THE DATA
- - - - -

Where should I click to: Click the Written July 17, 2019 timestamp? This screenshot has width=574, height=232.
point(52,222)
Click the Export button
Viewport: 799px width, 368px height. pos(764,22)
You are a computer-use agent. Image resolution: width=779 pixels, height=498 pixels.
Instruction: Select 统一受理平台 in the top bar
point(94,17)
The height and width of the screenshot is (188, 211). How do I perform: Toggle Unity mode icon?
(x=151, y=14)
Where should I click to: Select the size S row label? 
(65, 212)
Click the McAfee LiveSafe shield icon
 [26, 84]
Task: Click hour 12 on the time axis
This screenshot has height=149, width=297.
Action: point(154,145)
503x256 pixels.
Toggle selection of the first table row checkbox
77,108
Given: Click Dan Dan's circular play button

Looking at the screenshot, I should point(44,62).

- - - - -

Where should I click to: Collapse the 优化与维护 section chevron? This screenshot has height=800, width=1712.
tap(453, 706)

- - - - -

WORK REQUEST
Nothing but the lines with "pixels" should be returned, copied from the entries above.

WORKED SOLUTION
You are a computer-use agent. Image resolution: width=779 pixels, height=498 pixels.
503x256 pixels.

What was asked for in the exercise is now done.